En 2012, Erdoğan affiche sa volonté de rendre l’IVG illégale après la quatrième semaine de grossesse, la comparant ainsi à un meurtre, et exhorte la population à faire trois enfants ou plus, l’accroissement de la population devant permettre à la Turquie de se placer parmi les dix économies les plus puissantes au monde. Aux dires de la réalisatrice, le gouvernement actuel est en train de transformer les écoles laïques en écoles religieuses, tuant ainsi la laïcité à sa source. Si les femmes ont déjà eu beaucoup de droits, aujourd’hui elles ne sont définitivement pas les égales des hommes, le code d’honneur ayant une grande importance. Plus de la moitié des féminicides seraient commis par les maris de ces femmes, et le gouvernement affirme, se basant sur le Coran, que la femme ne peut être l’égale de l’homme, puisque la religion n’a défini qu’un seul rôle pour la femme, soit celui de la maternité.
C’est donc dans ce contexte que prend place Mustang, film germano-franco-turc, qui représentera la France dans la course à l’Oscar du meilleur film en langue étrangère.
Bien que l’histoire soit profondément dramatique, on ne peut qu’admirer le courage de ces jeunes filles qui n’ont jamais dit leur dernier mot et qui sont prêtes à tout pour défier les règles imposées par leur oncle. Plusieurs y verront une ressemblance évidente avec le Virgin Suicides de Sofia Coppola, mais la réalisatrice, qui cosigne ici le scénario en compagnie d’Alice Winocour, a affirmé s’être plutôt inspirée d’une expérience personnelle, ajoutant que contrairement aux personnages qui n’acceptent jamais ce qu’on leur fait subir, elle-même a mis plusieurs années avant de commencer à se rebeller.
Évidemment, aucune vedette dans ce très beau film, mais plutôt un attachant quintette déniché par la réalisatrice suite à un casting sauvage. Après avoir rencontré des dizaines de jeunes femmes en audition, elle a formé des groupes, l’important étant de voir comment elles agissaient entre elles. Lorsqu’elle a rencontré Günes Nezihe Sensoy (Lale, la benjamine), Ilayda Akdoğan (Sonay, l’aînée), Tuğba Sunguroğlu (Selma, la deuxième), Elit Iscan (Ece, la troisième) et Doğa Zeynep Doğuslu (Nur, la quatrième), elle a su qu’elle avait trouvé ses cinq actrices. En plus de se ressembler physiquement, elles agissaient entre elles naturellement, comme le feraient des sœurs.

Consigne: Reprenez l'extrait sur le film Mustang à la suite de sa dernière phrase. Les enregistrements ci-dessous proviennent d'une autre source.

Données enregistrées:
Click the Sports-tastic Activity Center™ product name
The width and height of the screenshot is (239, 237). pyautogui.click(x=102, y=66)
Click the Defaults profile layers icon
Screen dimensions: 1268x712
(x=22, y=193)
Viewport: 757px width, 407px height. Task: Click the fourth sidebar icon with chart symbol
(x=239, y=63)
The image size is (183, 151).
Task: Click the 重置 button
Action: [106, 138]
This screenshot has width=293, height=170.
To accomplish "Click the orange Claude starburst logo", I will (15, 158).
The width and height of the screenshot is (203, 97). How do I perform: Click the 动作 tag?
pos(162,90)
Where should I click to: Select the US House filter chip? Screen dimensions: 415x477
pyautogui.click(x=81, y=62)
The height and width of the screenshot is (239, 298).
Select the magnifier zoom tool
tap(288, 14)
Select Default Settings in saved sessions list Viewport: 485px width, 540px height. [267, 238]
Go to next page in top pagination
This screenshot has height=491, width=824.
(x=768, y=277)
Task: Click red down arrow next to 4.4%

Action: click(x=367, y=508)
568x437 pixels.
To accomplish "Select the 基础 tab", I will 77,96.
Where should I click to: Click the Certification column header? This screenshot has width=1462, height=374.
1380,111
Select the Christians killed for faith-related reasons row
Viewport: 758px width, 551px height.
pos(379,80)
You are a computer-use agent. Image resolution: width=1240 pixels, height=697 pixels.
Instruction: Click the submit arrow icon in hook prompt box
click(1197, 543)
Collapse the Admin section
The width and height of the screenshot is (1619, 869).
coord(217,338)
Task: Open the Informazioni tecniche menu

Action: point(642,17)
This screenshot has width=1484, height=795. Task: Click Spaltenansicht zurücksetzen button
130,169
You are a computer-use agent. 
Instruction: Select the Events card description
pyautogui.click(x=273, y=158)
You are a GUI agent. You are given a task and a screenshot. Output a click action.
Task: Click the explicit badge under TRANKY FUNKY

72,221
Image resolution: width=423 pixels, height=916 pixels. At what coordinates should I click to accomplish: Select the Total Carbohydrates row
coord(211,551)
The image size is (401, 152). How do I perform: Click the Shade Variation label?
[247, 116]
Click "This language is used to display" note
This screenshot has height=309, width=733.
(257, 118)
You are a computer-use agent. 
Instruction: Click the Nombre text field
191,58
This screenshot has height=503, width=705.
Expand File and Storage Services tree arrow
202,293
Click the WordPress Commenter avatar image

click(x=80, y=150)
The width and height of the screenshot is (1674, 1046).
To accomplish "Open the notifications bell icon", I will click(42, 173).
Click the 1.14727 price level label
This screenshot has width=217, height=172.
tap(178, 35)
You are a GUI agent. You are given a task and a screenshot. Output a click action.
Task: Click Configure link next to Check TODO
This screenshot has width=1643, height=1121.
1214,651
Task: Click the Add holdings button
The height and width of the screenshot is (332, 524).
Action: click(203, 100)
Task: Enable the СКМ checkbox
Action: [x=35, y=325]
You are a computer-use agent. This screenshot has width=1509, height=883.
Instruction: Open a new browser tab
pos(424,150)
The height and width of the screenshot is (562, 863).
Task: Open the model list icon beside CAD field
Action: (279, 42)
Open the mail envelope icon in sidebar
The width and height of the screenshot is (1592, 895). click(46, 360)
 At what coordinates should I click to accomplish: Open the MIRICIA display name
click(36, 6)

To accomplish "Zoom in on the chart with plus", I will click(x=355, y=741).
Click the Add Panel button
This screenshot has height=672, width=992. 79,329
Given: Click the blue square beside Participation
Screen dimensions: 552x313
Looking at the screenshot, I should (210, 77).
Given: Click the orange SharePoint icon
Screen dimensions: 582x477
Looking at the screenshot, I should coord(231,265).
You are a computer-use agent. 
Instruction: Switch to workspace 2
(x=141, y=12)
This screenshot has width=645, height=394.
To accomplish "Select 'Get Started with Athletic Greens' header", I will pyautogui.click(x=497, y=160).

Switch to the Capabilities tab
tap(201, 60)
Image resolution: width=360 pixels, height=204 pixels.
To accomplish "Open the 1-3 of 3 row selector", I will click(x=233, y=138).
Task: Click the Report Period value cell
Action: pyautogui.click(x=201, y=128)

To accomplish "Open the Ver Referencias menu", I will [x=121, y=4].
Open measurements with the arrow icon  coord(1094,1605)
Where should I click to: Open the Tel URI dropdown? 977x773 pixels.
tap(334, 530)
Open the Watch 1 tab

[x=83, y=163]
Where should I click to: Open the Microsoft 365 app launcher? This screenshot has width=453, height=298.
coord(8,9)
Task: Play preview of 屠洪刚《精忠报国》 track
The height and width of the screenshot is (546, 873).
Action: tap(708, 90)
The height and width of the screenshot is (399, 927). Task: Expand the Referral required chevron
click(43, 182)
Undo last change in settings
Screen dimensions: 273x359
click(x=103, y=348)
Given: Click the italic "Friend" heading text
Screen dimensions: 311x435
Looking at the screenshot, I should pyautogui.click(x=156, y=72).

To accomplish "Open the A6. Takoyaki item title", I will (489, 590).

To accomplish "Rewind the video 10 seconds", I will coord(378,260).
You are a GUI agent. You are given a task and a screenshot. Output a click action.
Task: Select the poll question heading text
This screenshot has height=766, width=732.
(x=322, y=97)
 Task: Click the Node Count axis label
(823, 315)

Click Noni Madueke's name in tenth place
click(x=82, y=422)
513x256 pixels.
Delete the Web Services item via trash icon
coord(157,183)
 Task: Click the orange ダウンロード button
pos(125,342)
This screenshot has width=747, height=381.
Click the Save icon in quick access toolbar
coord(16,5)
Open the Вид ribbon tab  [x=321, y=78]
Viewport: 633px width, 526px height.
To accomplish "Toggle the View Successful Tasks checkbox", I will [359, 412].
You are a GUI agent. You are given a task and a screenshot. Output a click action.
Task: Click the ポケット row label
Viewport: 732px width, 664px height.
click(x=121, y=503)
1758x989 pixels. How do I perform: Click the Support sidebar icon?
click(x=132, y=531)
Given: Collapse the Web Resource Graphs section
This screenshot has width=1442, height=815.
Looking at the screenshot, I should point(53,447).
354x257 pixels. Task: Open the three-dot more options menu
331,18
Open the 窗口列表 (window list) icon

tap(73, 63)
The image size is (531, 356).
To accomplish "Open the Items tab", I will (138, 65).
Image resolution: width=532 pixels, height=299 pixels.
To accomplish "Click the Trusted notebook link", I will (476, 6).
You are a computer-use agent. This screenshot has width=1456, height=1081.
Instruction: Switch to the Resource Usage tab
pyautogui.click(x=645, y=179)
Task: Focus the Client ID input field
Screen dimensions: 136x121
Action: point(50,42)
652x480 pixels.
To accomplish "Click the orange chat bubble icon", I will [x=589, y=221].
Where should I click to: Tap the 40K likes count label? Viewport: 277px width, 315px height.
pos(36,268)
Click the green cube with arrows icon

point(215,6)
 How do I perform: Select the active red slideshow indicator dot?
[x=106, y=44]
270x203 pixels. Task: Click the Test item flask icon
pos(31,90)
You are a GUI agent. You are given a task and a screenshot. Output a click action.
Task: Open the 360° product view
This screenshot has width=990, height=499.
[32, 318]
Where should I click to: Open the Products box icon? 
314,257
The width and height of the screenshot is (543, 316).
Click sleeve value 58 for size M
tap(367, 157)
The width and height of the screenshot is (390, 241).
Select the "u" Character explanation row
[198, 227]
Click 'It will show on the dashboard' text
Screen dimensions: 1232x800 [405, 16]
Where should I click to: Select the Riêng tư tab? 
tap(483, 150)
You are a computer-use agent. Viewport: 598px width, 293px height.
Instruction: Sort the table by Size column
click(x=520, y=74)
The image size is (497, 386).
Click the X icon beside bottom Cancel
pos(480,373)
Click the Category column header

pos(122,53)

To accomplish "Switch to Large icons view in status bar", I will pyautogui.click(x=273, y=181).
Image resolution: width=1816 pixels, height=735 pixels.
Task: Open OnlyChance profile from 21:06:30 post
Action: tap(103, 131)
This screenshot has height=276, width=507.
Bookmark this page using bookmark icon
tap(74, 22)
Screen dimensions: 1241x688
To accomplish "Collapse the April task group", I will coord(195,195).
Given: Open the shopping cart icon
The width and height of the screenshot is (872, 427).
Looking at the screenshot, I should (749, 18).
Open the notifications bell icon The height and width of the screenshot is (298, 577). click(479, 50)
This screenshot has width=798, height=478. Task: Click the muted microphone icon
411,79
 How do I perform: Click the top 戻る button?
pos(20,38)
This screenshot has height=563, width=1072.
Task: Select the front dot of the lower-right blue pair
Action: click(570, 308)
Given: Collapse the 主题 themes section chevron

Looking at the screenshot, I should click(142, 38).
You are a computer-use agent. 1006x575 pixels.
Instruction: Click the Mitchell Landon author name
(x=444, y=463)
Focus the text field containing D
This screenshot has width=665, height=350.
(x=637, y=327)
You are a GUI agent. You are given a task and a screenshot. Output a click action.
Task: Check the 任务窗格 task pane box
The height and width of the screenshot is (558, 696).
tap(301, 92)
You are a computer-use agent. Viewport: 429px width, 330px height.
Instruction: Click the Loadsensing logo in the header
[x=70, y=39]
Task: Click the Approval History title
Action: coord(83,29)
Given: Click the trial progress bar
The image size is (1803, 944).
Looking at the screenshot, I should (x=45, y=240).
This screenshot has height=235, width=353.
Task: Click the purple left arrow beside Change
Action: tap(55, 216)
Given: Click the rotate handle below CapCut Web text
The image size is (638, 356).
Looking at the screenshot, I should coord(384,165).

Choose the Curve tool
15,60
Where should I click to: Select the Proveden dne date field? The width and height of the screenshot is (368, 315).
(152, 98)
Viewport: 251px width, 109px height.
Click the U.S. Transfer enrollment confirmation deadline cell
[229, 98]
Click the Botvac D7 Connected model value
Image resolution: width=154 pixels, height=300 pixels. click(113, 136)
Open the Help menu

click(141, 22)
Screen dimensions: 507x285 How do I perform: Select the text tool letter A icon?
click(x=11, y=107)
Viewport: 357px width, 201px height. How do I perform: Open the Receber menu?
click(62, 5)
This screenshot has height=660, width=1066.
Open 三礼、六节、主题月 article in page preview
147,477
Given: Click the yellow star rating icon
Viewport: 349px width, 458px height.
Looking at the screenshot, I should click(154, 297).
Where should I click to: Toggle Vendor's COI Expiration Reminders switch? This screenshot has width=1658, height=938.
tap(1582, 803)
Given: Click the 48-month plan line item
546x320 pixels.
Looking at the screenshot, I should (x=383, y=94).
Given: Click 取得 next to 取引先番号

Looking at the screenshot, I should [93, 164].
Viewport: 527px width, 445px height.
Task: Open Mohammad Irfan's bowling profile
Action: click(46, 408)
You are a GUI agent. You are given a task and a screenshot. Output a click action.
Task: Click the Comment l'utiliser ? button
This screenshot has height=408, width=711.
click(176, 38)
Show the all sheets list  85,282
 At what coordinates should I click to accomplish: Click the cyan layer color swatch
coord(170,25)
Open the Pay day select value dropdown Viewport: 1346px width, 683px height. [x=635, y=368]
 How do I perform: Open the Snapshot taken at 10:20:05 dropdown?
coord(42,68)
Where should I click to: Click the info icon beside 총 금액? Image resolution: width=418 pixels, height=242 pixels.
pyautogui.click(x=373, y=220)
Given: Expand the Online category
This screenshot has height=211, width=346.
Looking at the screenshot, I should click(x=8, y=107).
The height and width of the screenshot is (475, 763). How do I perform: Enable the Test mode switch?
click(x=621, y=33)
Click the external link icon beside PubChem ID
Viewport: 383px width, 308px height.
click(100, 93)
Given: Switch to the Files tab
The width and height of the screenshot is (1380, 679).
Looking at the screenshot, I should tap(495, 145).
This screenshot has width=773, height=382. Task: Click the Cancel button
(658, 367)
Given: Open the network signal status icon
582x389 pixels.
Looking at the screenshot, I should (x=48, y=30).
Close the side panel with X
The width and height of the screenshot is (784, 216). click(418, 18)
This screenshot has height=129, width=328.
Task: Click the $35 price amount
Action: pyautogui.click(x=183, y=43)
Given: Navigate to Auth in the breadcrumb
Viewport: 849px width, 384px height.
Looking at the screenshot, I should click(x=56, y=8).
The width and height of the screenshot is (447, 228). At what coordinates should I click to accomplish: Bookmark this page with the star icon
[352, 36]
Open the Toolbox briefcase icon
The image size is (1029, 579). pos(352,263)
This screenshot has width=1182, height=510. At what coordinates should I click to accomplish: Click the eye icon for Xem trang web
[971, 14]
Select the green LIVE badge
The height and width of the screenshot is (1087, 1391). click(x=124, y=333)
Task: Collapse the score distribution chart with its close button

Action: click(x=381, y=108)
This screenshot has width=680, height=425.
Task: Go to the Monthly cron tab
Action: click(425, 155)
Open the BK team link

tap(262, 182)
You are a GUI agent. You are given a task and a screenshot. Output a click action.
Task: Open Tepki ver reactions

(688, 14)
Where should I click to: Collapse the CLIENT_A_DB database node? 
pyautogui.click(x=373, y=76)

Réponse attendue:
C’est donc vraiment sur ces jeunes non-actrices que repose tout le film, qui prend parfois presque des airs de thriller. On se surprend à espérer qu’elles réussissent à échapper à la surveillance de leur oncle et de ses amis afin de se faire bronzer dans le jardin, de sortir avec leurs copains le soir, ou d’aller assister à ce match de foot historique où le public n’était composé que de femmes et d’enfants. La réalisatrice s’est d’ailleurs inspirée d’un fait réel pour cette scène magnifique où pour la première fois depuis des semaines, les filles jouissent d’une certaine liberté. À la fin, on souhaite de tout cœur aux deux plus jeunes de réussir à se rendre à Istanbul, qui représente le rêve, le but ultime à atteindre.
Et le titre dans tout cela? Mustang fait référence à la liberté des chevaux sauvages, comparant les cinq jeunes femmes à ces animaux indomptables, qui cavalent ensemble, en troupeau, à travers le village, leurs cheveux longs toujours libres n’étant pas sans rappeler des crinières.
Présenté lors de la Quinzaine des réalisateurs de Cannes en mai 2015, Mustang arrive enfin comme un vent de fraîcheur et définitivement de liberté sur nos écrans cette semaine. Un film touchant, émouvant et qui ne devrait laisser personne indifférent.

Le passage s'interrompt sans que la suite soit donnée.